In our previous work, using the principles that drive the natural consortia [1-3], we have assembled several synthetic methanotroph-photoautotroph cocultures that exhibit stable growth under various substrate delivery and illumination regimes [4]. In order to develop coculture-based biotechnology for commercial biogas conversion, one of the key challenges is how to accurately characterize the function and composition of each species in the coculture. In this work we developed an experimental-computational protocol to deliver easy, fast and accurate quantitative characterization of various synthetic methanotroph-microalgae cocultures. Besides determining the individual biomass concentration of each organism in the coculture, the developed protocol can also obtain the individual consumption and production rates of O₂ and CO₂ for each strain (Figure 1 (a)). The accuracy and effectiveness of the developed protocol is demonstrated using two coculture pairs, one pair is Methylomicrobium alcaliphilum 20Z^R (methanotroph) - Synechococcus sp. PCC7002 (cyanobacterium) which prefer high salt high pH medium, another pair is Methylococcus capsulatus (methanotroph) - Chlorella sorokiniana (microalgae) which prefer low/no salt and neutral pH medium. The individual biomass concentrations for each strain obtained from the developed protocol were compared with that obtained from cell counting using flow cytometry. As shown in Figure 1 (b), the developed protocol delivers better accuracy in individual biomass concentration than the cell counting method, and doesn’t require any special equipment.

References:

1. Kip, N., van Winden, J.F., Pan, Y., Bodrossy, L., Reichart, G.-J., Smolders, A.J., Jetten, M.S., Damsté, J.S.S., den Camp, H.J.O., (2010). Global prevalence of methane oxidation by symbiotic bacteria in peat-moss ecosystems. Geosci. 3, 617–621.

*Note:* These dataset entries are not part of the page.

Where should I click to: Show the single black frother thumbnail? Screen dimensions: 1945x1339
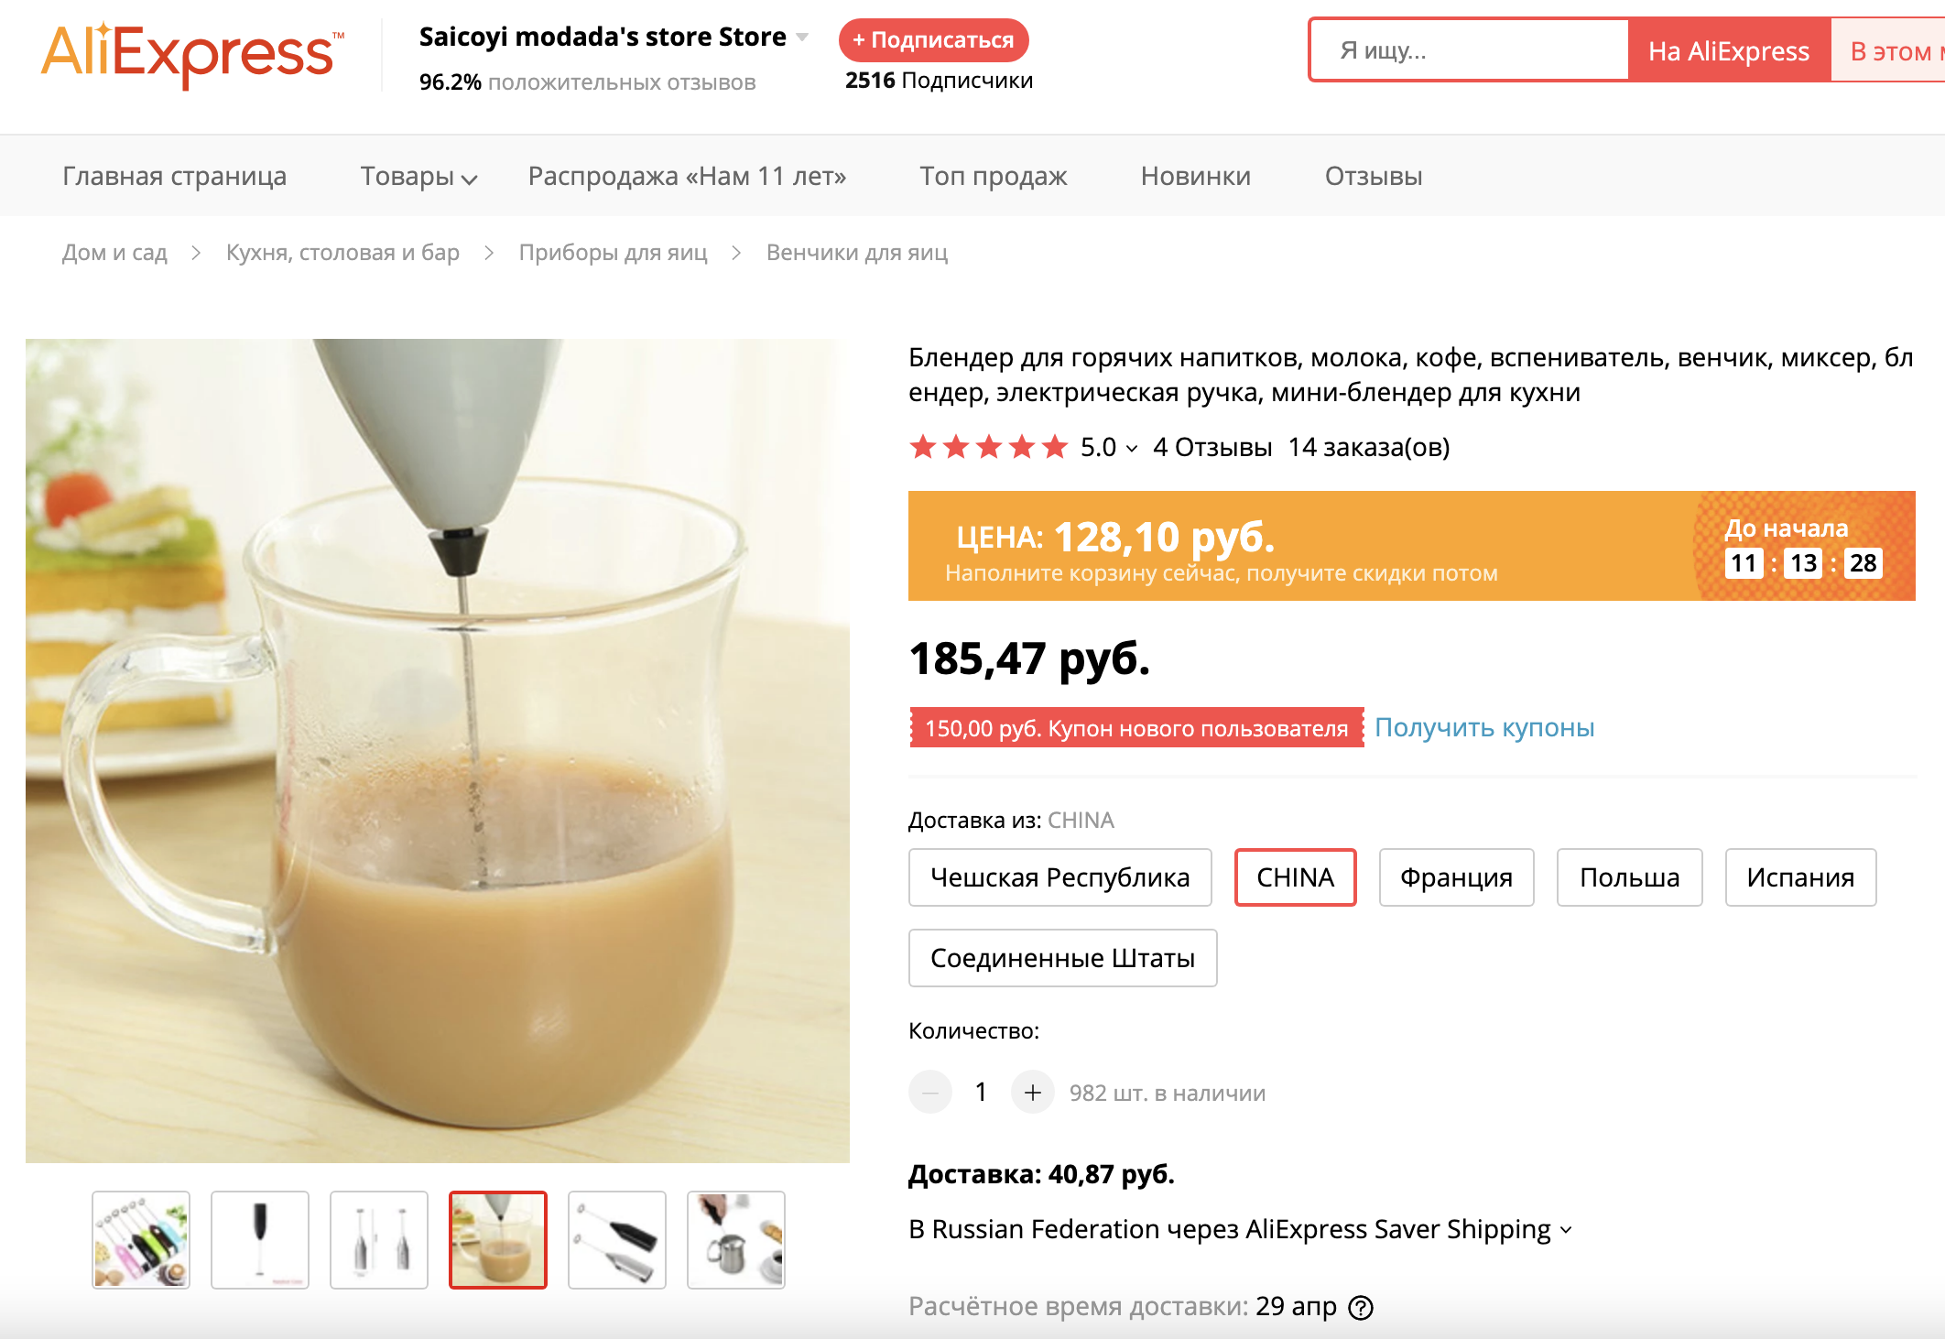coord(260,1240)
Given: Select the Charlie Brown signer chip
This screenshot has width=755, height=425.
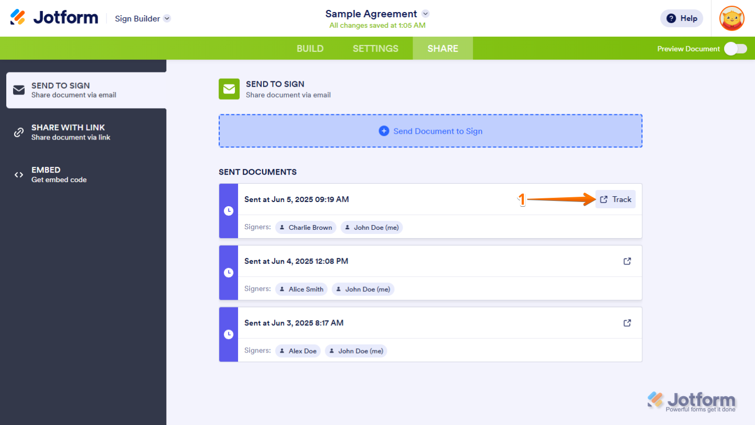Looking at the screenshot, I should pos(306,227).
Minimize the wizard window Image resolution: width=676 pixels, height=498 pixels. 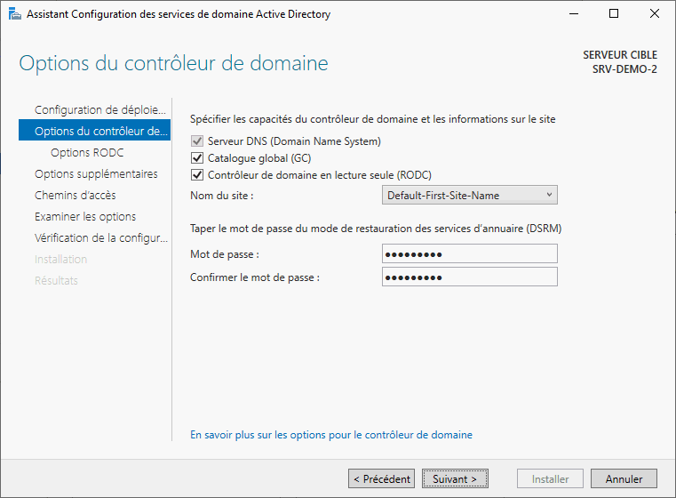click(573, 13)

2. Milucka, J., Kirf, M., Lu, L., Krupke, A., Lam, P., Littmann, S., Kuypers, M.M., Schubert, C.J., (2015). Methane oxidation coupled to oxygenic photosynthesis in anoxic waters. ISME J.
3. Raghoebarsing, A.A., Smolders, A.J., Schmid, M.C., Rijpstra, W.I.C., Wolters-Arts, M., Derksen, J., Jetten, M.S., Schouten, S., Damsté, J.S.S., Lamers, L.P., (2005). Methanotrophic symbionts provide carbon for photosynthesis in peat bogs. Nature 436, 1153–1156.
4. Badr K., Hilliard M., Roberts N., He Q.P., Wang J., (2019). “Photoautotroph-Methanotroph Coculture – A Flexible Platform for Efficient Biological CO2 – CH4 Co-utilization,” IFAC PapersOnLine, 52-1, 916–92.